Ya instalados en el deporte nacional de buscar culpables, a quién se le ocurrió el exotismo de proponer que los ordenamientos legales se refieren a la vida objetiva de las personas; es como si alguien con delirios utópicos hubiera imaginado que la Constitución y sus apéndices jurídicos delinean los modos, idénticos para todos, que garantizan vivir en comunidades libres, igualitarias, democráticas, justas y seguras.
De una vez por todas: es momento de saber cómo se llama la idealista, el idealista (quizá sean varios), que sugirió que es responsabilidad de los gobiernos disponer los instrumentos y el presupuesto para que las leyes tengan su reflejo más intenso en la vida de las personas, para bien.
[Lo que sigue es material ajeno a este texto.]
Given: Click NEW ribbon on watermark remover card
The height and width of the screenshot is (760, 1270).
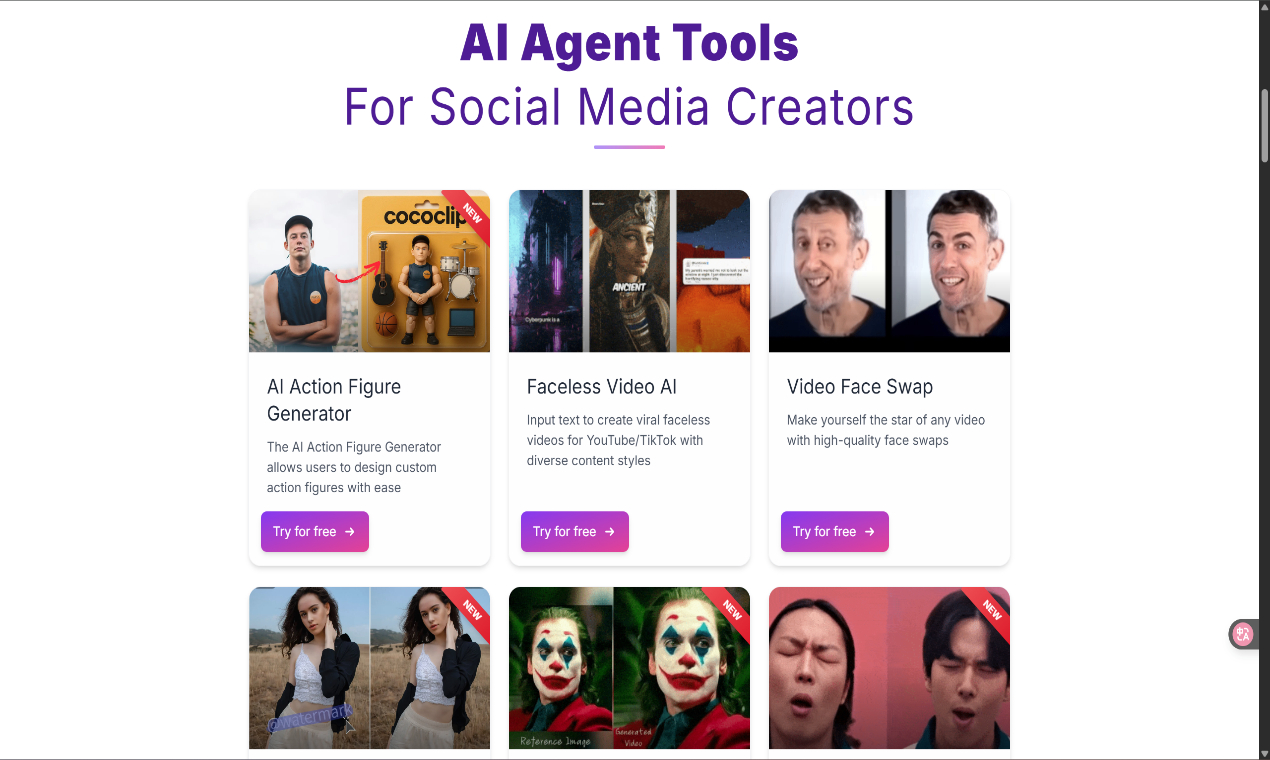Looking at the screenshot, I should coord(469,609).
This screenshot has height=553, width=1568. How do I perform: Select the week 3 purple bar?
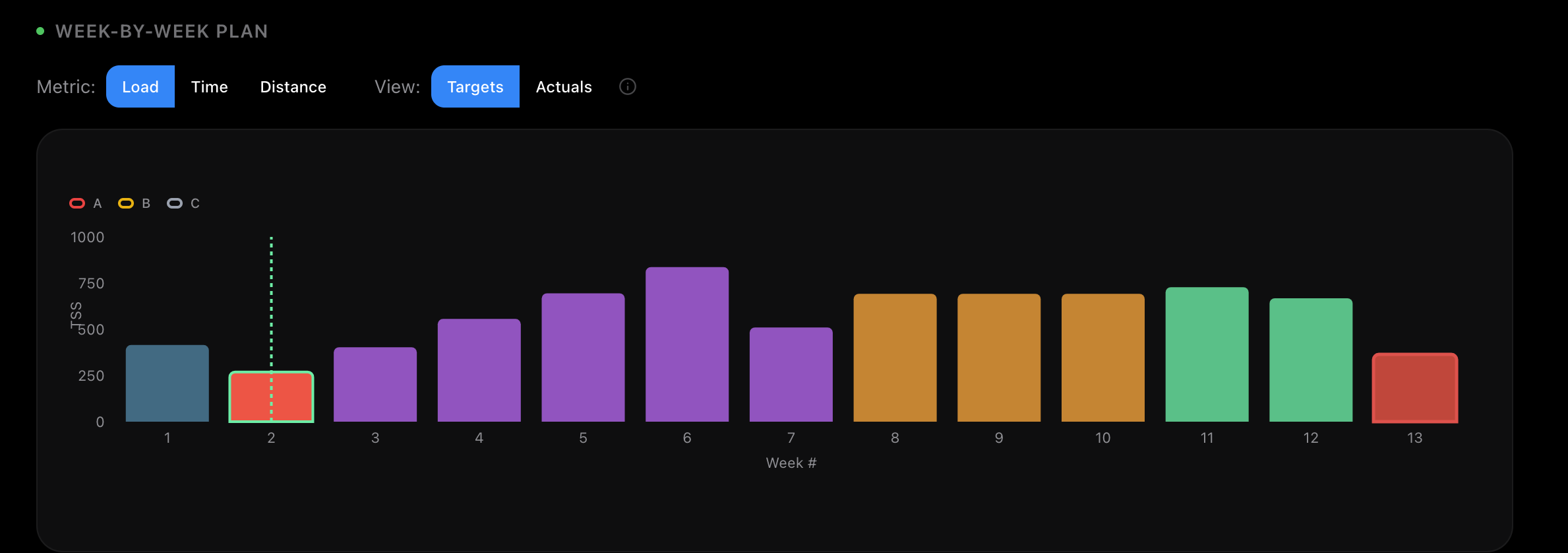pos(375,384)

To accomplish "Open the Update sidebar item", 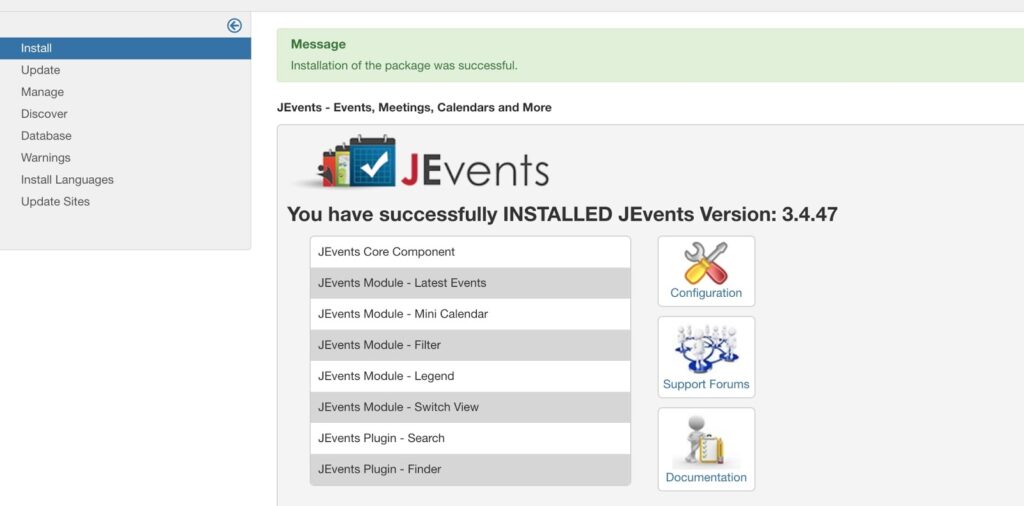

Si miramos los indicadores de inseguridad (los de otras materias también) las dudas planteadas en el párrafo inaugural lucen pertinentes; para frasearlo con una imagen que se desprende de los datos que, de cuando en cuando, ofrece el presidente de la República: el número de homicidios dolosos llegó a una cima muy alta y, afortunadamente, dice él, ahí se han mantenido, de repente baja, dice él, aunque la merma luce como un resbalón azaroso de la incidencia criminal, decimos los demás; las violencias contra las mujeres aún buscan su cumbre, escalan con agilidad; la extorsión es la grieta en la montaña, que solemos no ver, pero aquel que da un paso equivocado, digamos, emprender un negocio o tener familia, puede terminar en un abismo insondable; los delitos patrimoniales son parte del paisaje, delinean en el horizonte un zigzag como el macizo de una sierra imponente, nomás de mencionarla nos arredramos: muchos miedos cotidianos, diurnos y nocturnos, se desprenden de ella.
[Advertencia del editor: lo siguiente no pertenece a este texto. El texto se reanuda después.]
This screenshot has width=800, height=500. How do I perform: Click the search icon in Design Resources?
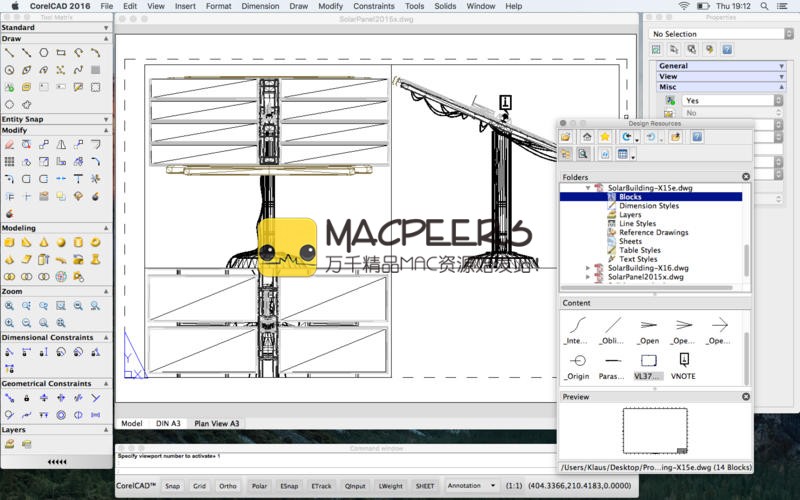coord(583,154)
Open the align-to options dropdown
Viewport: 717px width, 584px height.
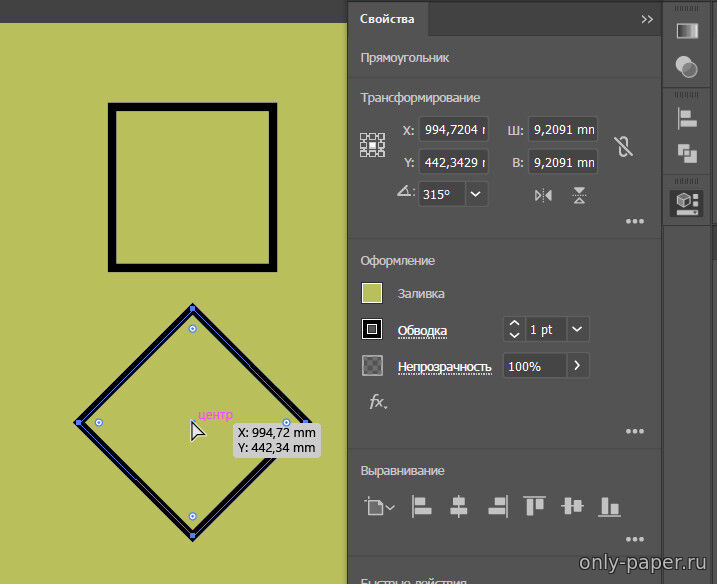380,507
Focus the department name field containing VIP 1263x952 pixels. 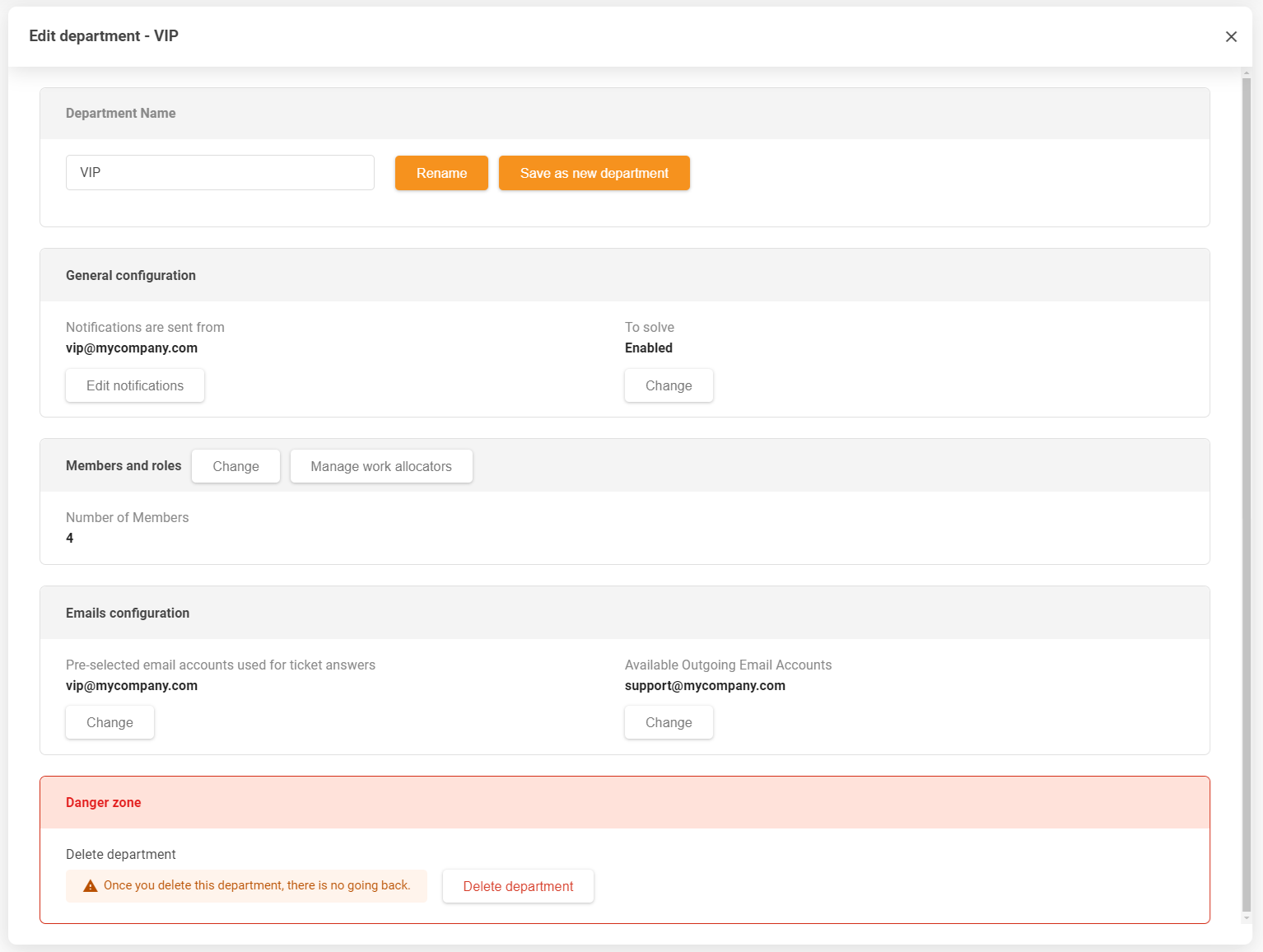pyautogui.click(x=220, y=173)
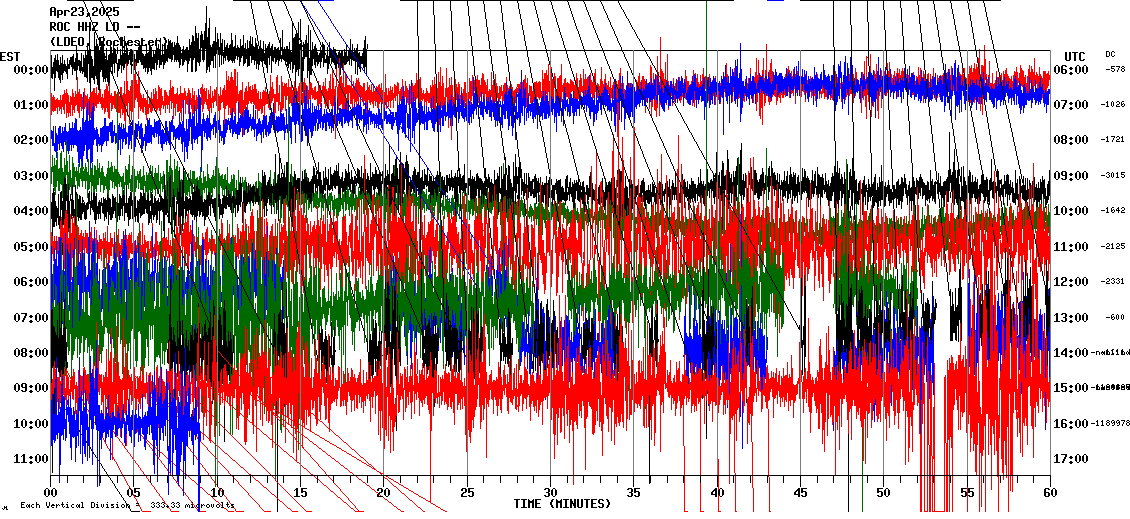
Task: Click the 60 minute axis tick
Action: [x=1049, y=493]
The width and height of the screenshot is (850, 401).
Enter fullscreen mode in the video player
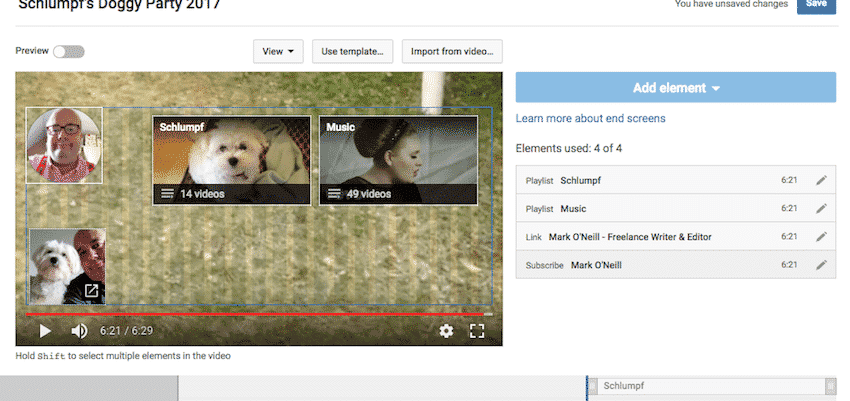tap(477, 330)
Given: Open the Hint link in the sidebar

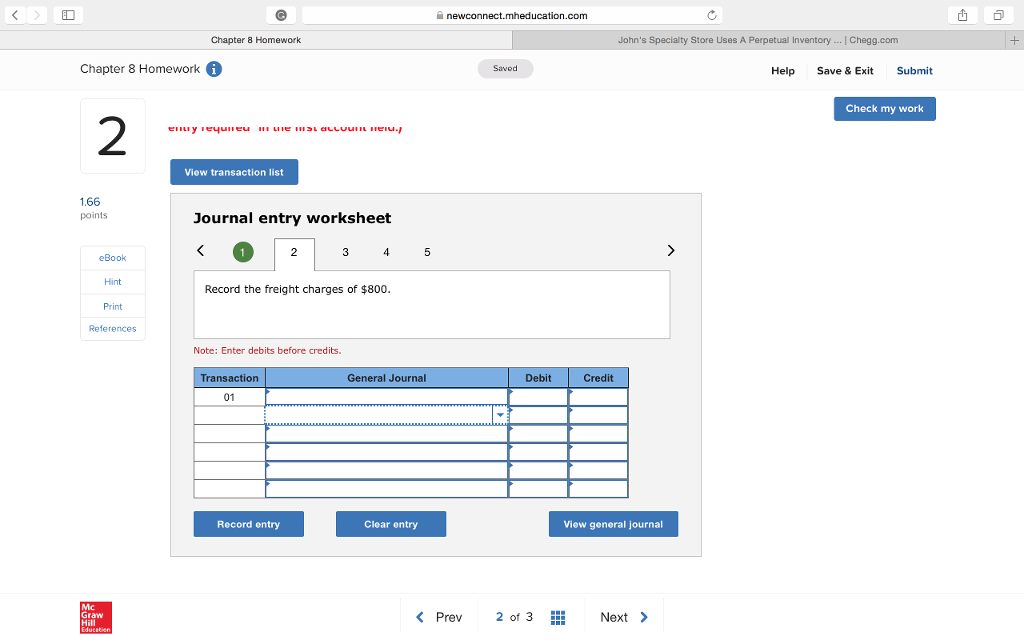Looking at the screenshot, I should [x=112, y=282].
Y si la seguridad ciudadana no es secuela virtuosa de las normas legales, y si aquélla no es posible desde las determinaciones políticas, consecuencia del talante ético de las y los gobernantes, y si implorar piedad tampoco sirve de algo, qué sigue, o mejor: qué hacemos. De entrada, podemos hacer una lista breve, mera muestra, de lo que hemos hecho; de la vertiente ciudadana se conocen medidas contundentes: alambres de púas, bardas, policías privadas, alarmas, mudar hábitos, desconfiar e individualizarse (no ha servido de tanto o quizá por todo esto no estamos peor). De la ladera de quienes gobiernan suceden discursos con promesas, con transferencias de responsabilidad (a otros, al pasado, a la pobreza); hacen reformas legislativas, crean cuerpos de seguridad y no faltan los chispazos de coyuntura (como combatir a los delincuentes instalando bancos del Bienestar).
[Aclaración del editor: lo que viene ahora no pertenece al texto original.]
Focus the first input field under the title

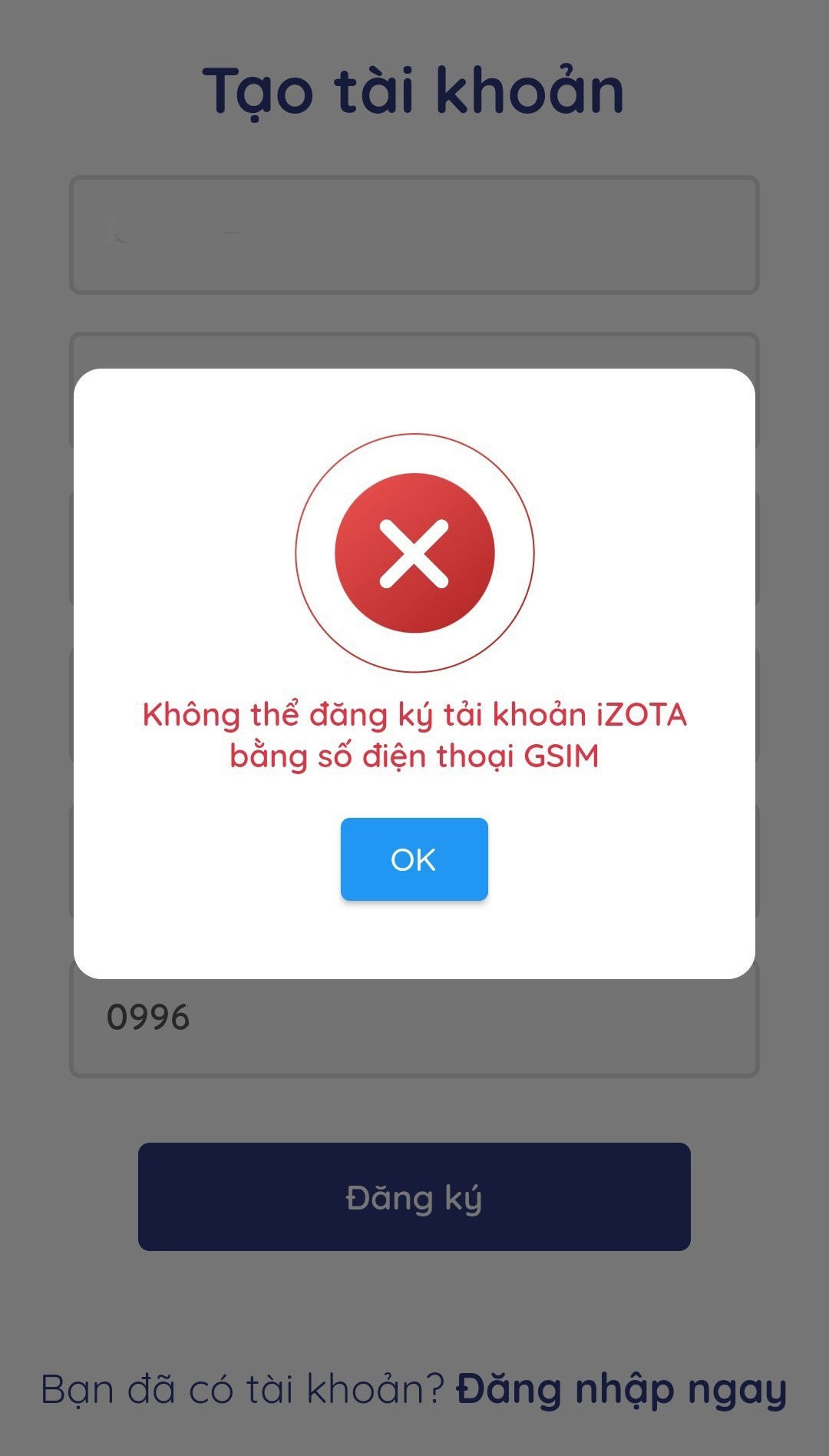pos(414,235)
En común hemos emprendido la colección de cifras y con éstas la estadística, y es con ella en mente que arrancamos esta reflexión: es elocuente, hay muchas, muchos, en los gobiernos, por todo el país, que no hacen lo que les corresponde, y las cosas en seguridad sólo cambiarán si las y los responsables comienzan a actuar de otra manera, por ejemplo, ceñidos a lo que marcan las leyes y convencidos de que en ellas están los anhelos compartidos que nos hacen una sociedad.